Questo perché nessuno secondo me può negare la superiorità della filosofia, che tutte le racchiude e tutte le critica, alle altre discipline. Vuoi mettere conoscere la storiella del tacchino induttivista citata da Popper che scardina la prevedibilità del nostro mondo, facendoci capire che un evento imprevisto potrebbe distruggere di punto in bianco tutto quello che siamo e sappiamo a dispetto dei nostri progressi scientifici basati sull’induzione???

O volete mettere capire che nel Medioevo la gente si sposava fuori dalla Chiesa con “contratto civile” a dispetto di tutto quelloc he ci vogliono far credere della sacralità e ineluttabilità del matrimonio.

Ultimamente poi ho letto il libro citato in titolo di Jared Diamond (Einaudi) a dir la verità per antropologia.

Mentre preparavo l’esame ho raccontato il libro a chiunque con il risultato che ora ho la lista di prenotazioni per leggerlo o per comprarlo, in poche parole spiega come mai gli occidentali, cioè noi, sono riusciti a dominare il mondo.
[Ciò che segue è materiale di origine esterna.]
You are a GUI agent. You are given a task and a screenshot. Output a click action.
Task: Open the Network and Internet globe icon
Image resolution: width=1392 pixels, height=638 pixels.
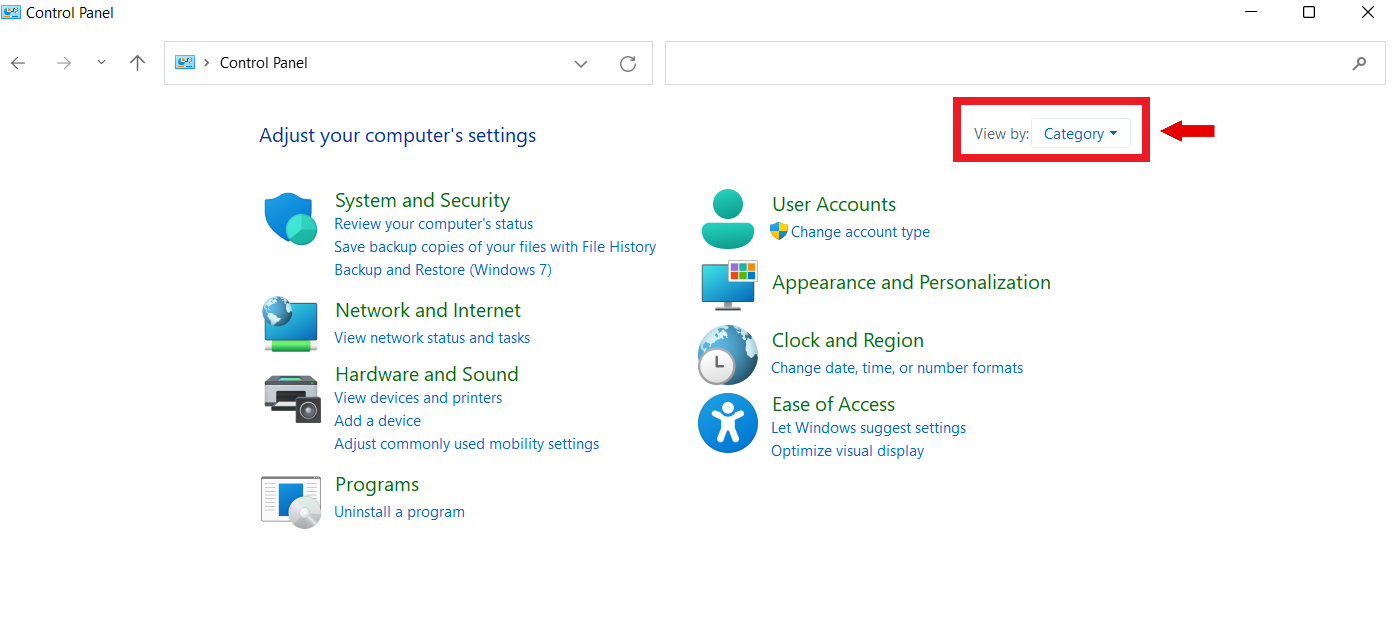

Non vi svelo l’arcano che comunque ovviamente si trova su Wikipedia, ma vi dirò che il libro mi ha cambiato in parte la vita e che se non avessi deciso di studiare filosofia non l’avrei mai letto.

Insomma il mio personalissimo parere la filosofia oggi gode di poca o limitata fama in quanto solleva questioni su cui sarebbe molto meglio non riflettere per avere un vita psicologica, affettiva ecc serena, ma tra queste questioni ci sono anche le nostre quelle che a volte ci procuriamo da soli sia come umanità sia come singoli, insomma, tutto sommato amo la filosofia perchè credo ancora al detto: 

” Se li conosci li eviti” armi, razzismi, pregiudizi, autoinganni e chi più ne ha più ne metta!!